EXERCISE GOAL:
Up to and including the line with "Given: Select the", output the records exactly as they appear.

Segment Start: MATERIAL PROVIDED

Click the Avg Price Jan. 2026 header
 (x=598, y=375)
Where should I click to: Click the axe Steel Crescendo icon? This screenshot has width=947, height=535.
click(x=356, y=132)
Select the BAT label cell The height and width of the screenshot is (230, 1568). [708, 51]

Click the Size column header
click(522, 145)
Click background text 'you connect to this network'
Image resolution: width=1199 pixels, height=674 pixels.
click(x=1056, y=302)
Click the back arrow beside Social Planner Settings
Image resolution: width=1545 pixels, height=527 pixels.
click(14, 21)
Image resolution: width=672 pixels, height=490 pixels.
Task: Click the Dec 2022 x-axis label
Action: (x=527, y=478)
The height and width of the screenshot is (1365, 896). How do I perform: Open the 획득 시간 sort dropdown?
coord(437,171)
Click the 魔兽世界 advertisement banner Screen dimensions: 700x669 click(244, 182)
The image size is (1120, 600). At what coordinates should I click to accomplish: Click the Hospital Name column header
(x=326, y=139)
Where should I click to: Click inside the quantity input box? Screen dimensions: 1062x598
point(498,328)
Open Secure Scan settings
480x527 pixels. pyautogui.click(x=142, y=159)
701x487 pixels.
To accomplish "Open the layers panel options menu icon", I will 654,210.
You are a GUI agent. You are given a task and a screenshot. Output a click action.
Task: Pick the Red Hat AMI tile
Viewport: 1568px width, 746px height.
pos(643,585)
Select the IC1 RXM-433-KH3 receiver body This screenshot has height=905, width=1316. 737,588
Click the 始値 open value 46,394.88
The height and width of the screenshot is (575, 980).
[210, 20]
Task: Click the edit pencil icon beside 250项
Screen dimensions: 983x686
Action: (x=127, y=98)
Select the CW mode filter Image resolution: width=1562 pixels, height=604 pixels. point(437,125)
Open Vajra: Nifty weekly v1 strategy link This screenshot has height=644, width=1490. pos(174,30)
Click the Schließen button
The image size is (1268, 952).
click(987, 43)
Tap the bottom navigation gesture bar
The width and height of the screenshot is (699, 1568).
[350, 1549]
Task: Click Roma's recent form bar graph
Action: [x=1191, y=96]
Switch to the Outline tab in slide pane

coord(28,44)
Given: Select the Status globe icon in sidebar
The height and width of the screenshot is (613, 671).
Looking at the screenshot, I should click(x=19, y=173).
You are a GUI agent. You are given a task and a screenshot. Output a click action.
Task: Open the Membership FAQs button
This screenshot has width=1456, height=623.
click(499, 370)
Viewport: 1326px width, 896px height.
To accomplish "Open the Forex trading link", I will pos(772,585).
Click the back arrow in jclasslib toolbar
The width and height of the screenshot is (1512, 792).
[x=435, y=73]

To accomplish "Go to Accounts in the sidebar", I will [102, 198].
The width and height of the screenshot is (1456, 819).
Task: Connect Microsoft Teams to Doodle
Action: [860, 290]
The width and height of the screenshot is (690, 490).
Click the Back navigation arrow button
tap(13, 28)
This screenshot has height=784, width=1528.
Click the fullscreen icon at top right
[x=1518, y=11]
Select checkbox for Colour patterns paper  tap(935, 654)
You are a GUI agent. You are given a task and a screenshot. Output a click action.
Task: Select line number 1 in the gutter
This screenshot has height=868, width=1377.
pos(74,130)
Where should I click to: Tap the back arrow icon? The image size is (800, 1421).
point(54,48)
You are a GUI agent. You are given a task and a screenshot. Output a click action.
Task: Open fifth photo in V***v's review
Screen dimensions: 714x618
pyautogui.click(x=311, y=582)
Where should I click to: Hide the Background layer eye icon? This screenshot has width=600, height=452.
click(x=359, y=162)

Segment End: MATERIAL PROVIDED

REPLY TO THE EXERCISE:
Click the Avg Price Jan. 2026 header
 (x=598, y=375)
Where should I click to: Click the axe Steel Crescendo icon? This screenshot has width=947, height=535.
click(x=356, y=132)
Select the BAT label cell The height and width of the screenshot is (230, 1568). [708, 51]

Click the Size column header
click(522, 145)
Click background text 'you connect to this network'
Image resolution: width=1199 pixels, height=674 pixels.
click(x=1056, y=302)
Click the back arrow beside Social Planner Settings
Image resolution: width=1545 pixels, height=527 pixels.
click(14, 21)
Image resolution: width=672 pixels, height=490 pixels.
Task: Click the Dec 2022 x-axis label
Action: (x=527, y=478)
The height and width of the screenshot is (1365, 896). How do I perform: Open the 획득 시간 sort dropdown?
coord(437,171)
Click the 魔兽世界 advertisement banner Screen dimensions: 700x669 click(244, 182)
The image size is (1120, 600). At what coordinates should I click to accomplish: Click the Hospital Name column header
(x=326, y=139)
Where should I click to: Click inside the quantity input box? Screen dimensions: 1062x598
point(498,328)
Open Secure Scan settings
480x527 pixels. pyautogui.click(x=142, y=159)
701x487 pixels.
To accomplish "Open the layers panel options menu icon", I will 654,210.
You are a GUI agent. You are given a task and a screenshot. Output a click action.
Task: Pick the Red Hat AMI tile
Viewport: 1568px width, 746px height.
pos(643,585)
Select the IC1 RXM-433-KH3 receiver body This screenshot has height=905, width=1316. 737,588
Click the 始値 open value 46,394.88
The height and width of the screenshot is (575, 980).
[210, 20]
Task: Click the edit pencil icon beside 250项
Screen dimensions: 983x686
Action: (x=127, y=98)
Select the CW mode filter Image resolution: width=1562 pixels, height=604 pixels. point(437,125)
Open Vajra: Nifty weekly v1 strategy link This screenshot has height=644, width=1490. pos(174,30)
Click the Schließen button
The image size is (1268, 952).
click(987, 43)
Tap the bottom navigation gesture bar
The width and height of the screenshot is (699, 1568).
[350, 1549]
Task: Click Roma's recent form bar graph
Action: [x=1191, y=96]
Switch to the Outline tab in slide pane

coord(28,44)
Given: Select the Status globe icon in sidebar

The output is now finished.